* **Jeu de données**:
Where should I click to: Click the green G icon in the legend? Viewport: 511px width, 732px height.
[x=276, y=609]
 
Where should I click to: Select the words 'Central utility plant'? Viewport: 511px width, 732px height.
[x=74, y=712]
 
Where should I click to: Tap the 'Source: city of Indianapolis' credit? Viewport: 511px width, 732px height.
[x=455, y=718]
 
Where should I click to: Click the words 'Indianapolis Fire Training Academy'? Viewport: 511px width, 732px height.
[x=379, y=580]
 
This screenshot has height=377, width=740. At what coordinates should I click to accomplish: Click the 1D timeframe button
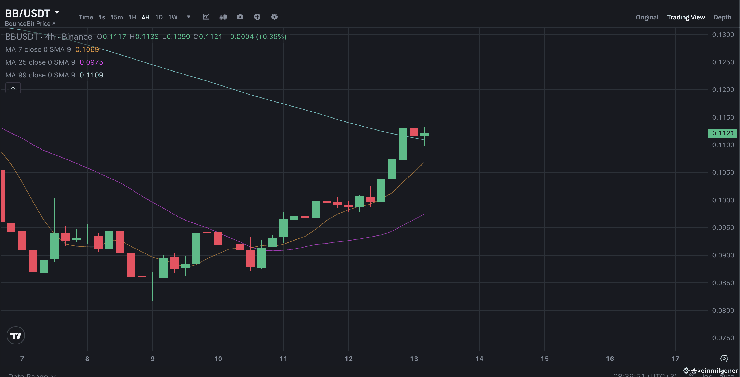[x=159, y=17]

* **Consigne**:
Renvoyez telles quelles toutes les lignes de la liste ci-dessus, en omettant les images.

* **Réponse**:
Where should I click to: Click the green G icon in the legend? Viewport: 511px width, 732px height.
[x=276, y=609]
 
Where should I click to: Select the words 'Central utility plant'? Viewport: 511px width, 732px height.
[x=74, y=712]
 
Where should I click to: Tap the 'Source: city of Indianapolis' credit? Viewport: 511px width, 732px height.
[x=455, y=718]
 
Where should I click to: Click the words 'Indianapolis Fire Training Academy'? Viewport: 511px width, 732px height.
[x=379, y=580]
 
This screenshot has height=377, width=740. At what coordinates should I click to accomplish: Click the 1D timeframe button
[x=159, y=17]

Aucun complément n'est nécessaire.